W zeszłym tygodniu na oficjalnym blogu studia pojawił się obszerny wywiad z producentem gry Naokim Yoshidą oraz innymi deweloperami. Jedno z pytań dotyczyło faktu, że szesnasta odsłona cyklu znacznie różni się od poprzednich - zarówno pod względem gameplayu, jak i klimatu. Prowadzący wywiad zapytał się, jakie było największe wyzwanie przy tworzeniu produkcji. Twórcy przyznają, że umieszczenie w grze Mooglesów przysporzyło im sporo trudności.
„Prawdopodobnie największym wyzwaniem, na poziomie fundamentalnym, były Mooglesy” - tłumaczy Yoshida. „Zespół deweloperski obawiał się, że będą zbyt trudne do stworzenia i nie będą pasowały do klimatu świata, ale nasza asystentka produkcji powiedziała »nie obchodzi mnie to, macie je dodać do gry!«. Ostatecznie zgodziliśmy się i umieściliśmy jednego w grze, ale było z tym dużo więcej zachodu, niż nam się wydawało”.
„Największy problem z Mooglesem pojawił się, gdy dodawaliśmy do gry tryb wydajności, pod sam koniec prac rozwojowych. Tryb wydajności nieznacznie zmienia wygląd wielokątów, a my szczególnie borykaliśmy się z Mooglesem... bo po prostu nagle stracił część futra” - dodaje dyrektor artystyczny Hiroshi Minagawa. „Wyglądał jak jeż! Zastanawialiśmy się »czy... czy to jest Moogles? Hmm...«. W końcu wprowadziliśmy trochę dodatkowego processingu specjalnie dla niego” - dodaje deweloper.

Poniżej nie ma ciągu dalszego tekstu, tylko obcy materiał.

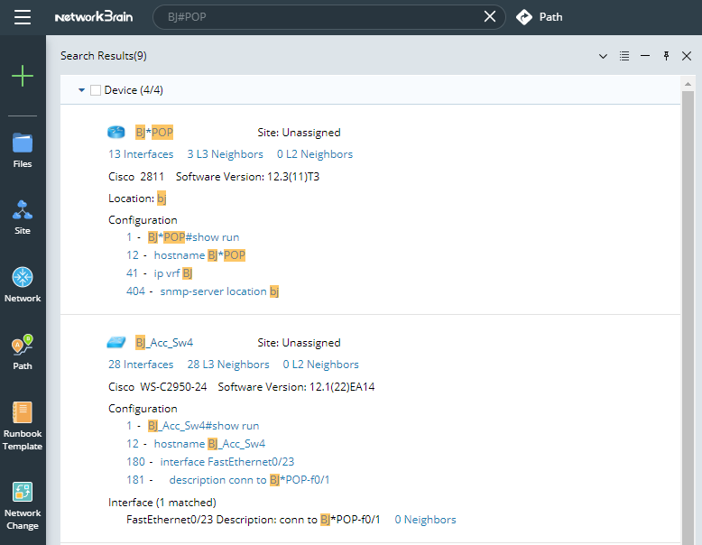Screen dimensions: 702x545
Task: Open 28 L3 Neighbors link
Action: coord(228,365)
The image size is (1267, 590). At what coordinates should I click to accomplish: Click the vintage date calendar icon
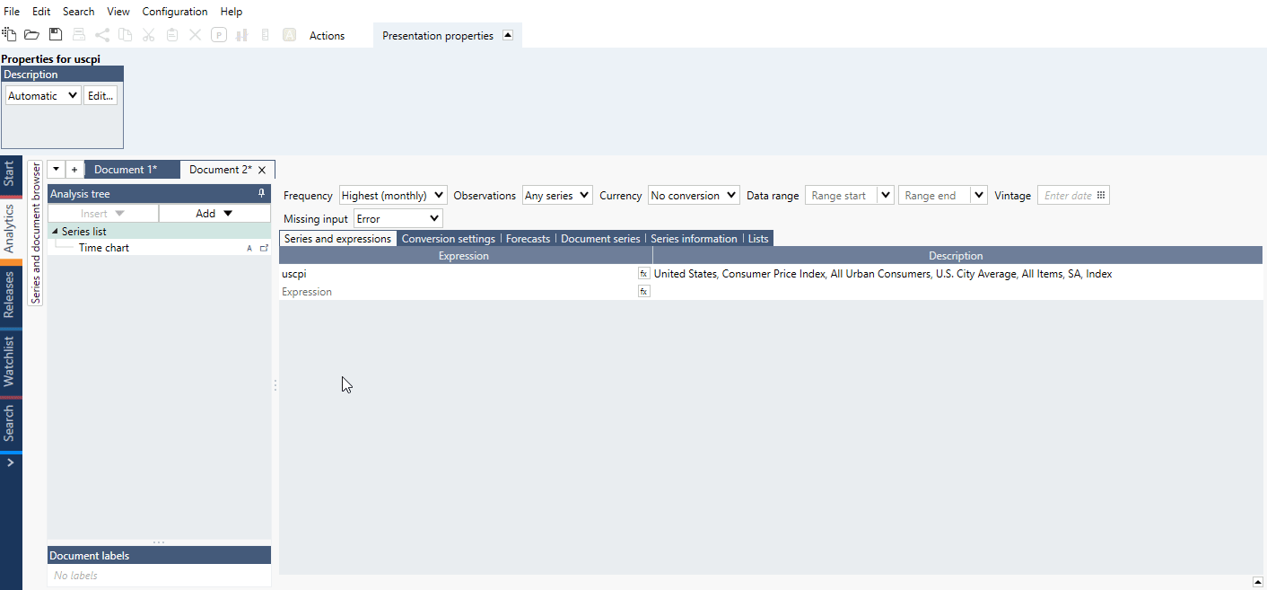pyautogui.click(x=1102, y=195)
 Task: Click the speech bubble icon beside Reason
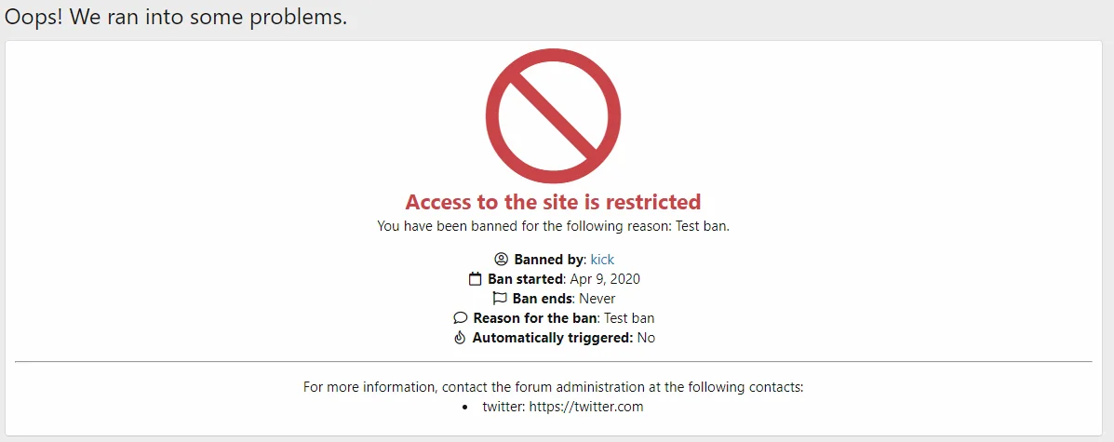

Przypomnijmy, że Final Fantasy 16 zadebiutuje 22 czerwca na PlayStation 5, a po pół roku ekskluzywności gra trafi także na PC. Nie ma na ten moment informacji o porcie na Xboxa, jednak ten najprawdopodobniej nie powstanie. W grze wcielamy się w rycerza Clive’a, który musi bronić swojego naznaczonego tajemniczymi mocami brata przed wielkim niebezpieczeństwem.